I tried to be careful by contacting my insurance provider upon deciding to resign from my job. I suppose no matter how careful you try to be, life happens. When I thought that I would be insured for another month, I was rudely awakened by being told I was misinformed and that I was now among the millions of Americans that are uninsured.
It’s a very strange feeling. I’d been insured through my job for more than a decade, and during that time, like many, simply considered it something that was not worth thinking about. I’d grown accustomed to the system. I was even my former employer’s benefits coordinator. I knew how the system worked and had finally figured out how to maximize those benefits. Now, unemployed, I felt alone. Frustrated. The shock of it is still something that I’m adjusting to. To be fully insured one minute and then uninsured the next is not something I had thought would realistically happen to me.
I suppose if there ever is a good time to be without health insurance, now would be that time. There are now more options out there for the uninsured. Regardless of what your political views are, there is something to be said about the ability for you to get insurance where that wasn’t available before. Although I’d looked at the healthcare.gov website out of prior curiosity as a benefit coordinator, now I looked at it as someone who needed it.
I’m not like most 30-something-year-olds. I have a list of specialists and medications that I have to take. I can’t be uninsured or casually insured. I need a full featured plan that will cover my yearly MRIs and routine tests and visits to my various doctors. Again, most years the only health care decision I needed to make was whether or not to increase my contributions to my FSA. Now, I’d not only lost (forfeited) all the money in my FSA, I became a patient without a doctor.
I was diligent in making sure that I’d recently filled all of mine and my husband’s prescriptions and also made sure that they were all three-month prescriptions. However, as I refill our pill cases each week I see the pills and my calm dwindle. I’m still waiting for life to catch up with my recent employment changes. I’m still job hunting and am trying desperately to be optimistic. If only I could sometimes be less of a realist.

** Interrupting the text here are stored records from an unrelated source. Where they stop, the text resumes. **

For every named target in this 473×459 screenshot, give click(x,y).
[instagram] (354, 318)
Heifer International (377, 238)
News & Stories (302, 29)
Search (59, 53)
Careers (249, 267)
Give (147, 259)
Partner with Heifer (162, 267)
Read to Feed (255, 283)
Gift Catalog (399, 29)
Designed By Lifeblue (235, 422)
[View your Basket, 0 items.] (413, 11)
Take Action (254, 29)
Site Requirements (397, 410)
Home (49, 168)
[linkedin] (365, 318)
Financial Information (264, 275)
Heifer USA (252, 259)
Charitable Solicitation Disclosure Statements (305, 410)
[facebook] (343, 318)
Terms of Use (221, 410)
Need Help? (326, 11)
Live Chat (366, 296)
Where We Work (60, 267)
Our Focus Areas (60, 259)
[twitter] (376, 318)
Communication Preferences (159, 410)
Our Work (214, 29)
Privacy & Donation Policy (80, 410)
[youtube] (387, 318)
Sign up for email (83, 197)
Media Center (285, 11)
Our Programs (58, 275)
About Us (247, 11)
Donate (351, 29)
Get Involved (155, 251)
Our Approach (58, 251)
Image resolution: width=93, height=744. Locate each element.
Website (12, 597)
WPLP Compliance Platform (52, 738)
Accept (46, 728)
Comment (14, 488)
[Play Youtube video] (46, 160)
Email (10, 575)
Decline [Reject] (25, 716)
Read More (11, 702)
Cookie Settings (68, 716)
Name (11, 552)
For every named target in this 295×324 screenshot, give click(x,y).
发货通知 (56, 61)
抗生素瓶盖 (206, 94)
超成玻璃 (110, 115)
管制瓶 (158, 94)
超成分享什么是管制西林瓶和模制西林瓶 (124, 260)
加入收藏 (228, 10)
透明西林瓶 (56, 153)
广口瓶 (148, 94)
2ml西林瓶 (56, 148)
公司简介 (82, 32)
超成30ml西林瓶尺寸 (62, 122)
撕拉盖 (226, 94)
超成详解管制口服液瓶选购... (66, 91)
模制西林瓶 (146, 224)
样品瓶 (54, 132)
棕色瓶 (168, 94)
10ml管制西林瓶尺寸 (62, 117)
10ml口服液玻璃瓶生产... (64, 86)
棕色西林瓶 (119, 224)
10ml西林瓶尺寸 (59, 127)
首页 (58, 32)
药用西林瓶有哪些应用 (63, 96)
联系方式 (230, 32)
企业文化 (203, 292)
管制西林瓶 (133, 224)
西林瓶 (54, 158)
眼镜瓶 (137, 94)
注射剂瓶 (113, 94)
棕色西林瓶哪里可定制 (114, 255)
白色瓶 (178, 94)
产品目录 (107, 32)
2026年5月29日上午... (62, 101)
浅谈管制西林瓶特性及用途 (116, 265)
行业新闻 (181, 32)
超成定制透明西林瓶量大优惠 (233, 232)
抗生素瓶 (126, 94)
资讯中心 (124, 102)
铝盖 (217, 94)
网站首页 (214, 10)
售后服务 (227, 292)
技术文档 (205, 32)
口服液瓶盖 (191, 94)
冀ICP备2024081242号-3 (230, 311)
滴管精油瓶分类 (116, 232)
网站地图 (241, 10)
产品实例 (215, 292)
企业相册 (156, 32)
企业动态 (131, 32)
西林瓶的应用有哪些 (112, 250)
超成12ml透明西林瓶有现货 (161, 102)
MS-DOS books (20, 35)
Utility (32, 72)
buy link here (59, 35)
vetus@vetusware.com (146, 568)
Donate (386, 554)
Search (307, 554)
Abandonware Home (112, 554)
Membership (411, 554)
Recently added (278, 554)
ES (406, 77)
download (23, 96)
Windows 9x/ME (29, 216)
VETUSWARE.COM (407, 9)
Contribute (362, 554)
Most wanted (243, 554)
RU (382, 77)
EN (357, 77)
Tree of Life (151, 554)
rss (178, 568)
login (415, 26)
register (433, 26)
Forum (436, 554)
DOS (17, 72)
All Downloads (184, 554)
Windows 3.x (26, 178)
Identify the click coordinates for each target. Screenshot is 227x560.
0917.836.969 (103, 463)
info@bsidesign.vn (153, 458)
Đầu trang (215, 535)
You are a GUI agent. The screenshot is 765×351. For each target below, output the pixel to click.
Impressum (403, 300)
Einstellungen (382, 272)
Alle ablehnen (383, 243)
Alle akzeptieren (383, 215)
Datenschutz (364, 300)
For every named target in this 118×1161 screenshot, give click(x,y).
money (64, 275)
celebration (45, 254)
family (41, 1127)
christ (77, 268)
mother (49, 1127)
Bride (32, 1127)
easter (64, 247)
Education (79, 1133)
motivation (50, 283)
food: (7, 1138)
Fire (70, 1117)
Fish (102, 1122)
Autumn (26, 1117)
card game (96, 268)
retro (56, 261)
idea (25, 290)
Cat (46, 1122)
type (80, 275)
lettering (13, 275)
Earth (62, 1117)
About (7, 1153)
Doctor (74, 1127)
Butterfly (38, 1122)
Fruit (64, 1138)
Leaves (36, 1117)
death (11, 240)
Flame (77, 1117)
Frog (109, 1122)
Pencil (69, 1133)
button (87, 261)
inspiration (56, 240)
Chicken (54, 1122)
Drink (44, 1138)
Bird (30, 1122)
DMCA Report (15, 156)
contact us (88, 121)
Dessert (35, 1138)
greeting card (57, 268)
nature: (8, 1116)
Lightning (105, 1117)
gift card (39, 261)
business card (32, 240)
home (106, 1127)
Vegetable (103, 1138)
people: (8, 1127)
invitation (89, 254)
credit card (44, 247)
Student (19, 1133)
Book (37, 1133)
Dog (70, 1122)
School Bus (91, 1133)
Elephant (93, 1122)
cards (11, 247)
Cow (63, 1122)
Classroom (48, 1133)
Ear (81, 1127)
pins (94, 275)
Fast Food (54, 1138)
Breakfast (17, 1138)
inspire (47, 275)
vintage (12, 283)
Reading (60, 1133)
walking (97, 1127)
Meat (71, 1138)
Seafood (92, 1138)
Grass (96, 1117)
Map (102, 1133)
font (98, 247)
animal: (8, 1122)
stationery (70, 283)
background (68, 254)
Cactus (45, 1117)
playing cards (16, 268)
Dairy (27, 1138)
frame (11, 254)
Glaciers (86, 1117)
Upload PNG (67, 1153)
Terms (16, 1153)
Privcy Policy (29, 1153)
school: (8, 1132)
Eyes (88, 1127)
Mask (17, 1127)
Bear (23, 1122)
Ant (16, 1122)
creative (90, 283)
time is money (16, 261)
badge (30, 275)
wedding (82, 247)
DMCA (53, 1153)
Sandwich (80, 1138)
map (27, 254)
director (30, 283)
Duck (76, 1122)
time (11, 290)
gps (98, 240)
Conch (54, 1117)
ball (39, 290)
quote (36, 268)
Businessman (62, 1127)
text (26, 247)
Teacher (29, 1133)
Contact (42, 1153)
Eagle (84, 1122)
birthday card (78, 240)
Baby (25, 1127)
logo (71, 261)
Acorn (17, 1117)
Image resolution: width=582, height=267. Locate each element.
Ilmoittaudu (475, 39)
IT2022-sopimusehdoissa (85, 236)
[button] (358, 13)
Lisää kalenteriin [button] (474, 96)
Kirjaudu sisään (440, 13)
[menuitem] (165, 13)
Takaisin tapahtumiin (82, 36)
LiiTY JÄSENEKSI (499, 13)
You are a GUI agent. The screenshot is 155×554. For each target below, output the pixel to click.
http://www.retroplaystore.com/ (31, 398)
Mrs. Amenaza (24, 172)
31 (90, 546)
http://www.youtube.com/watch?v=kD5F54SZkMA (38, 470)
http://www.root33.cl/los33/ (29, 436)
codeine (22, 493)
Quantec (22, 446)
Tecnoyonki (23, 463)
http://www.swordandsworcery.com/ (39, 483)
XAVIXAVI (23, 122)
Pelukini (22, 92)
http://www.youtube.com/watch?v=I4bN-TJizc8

The healthcare.gov site has been very easy to use. It’s aesthetically pleasing and has a wealth of information. At this juncture I need to decide if I’m going to apply for a plan or hold on to the hope that I will be employed and insured in short order. Why? Well, I’ve discovered that none of my doctors are in the network for any of the plans being offered. I’d heard rumors and grossly exaggerated stories about this happening, but I didn’t expect it to happen to me.
There are moments when I’m bitter. I made the choice to resign my job and I have to be better about accepting that there are consequences to my actions. I feel that there has been a great deal more good to come from this life change than bad. I am now living in the same town as my family and I see a lot more of them. My quality of life is much improved. Sure, I could dwell on the negative aspects of what has happened but that would only drive me into despair and depression.
Even when things look dismal, there is always a silver lining. I have grown a lot over the past few years. Things that would have had me in a tailspin before now only add to the layers of my life. I may not be insured at the moment but I am ensured a much better view of life and how to really live it.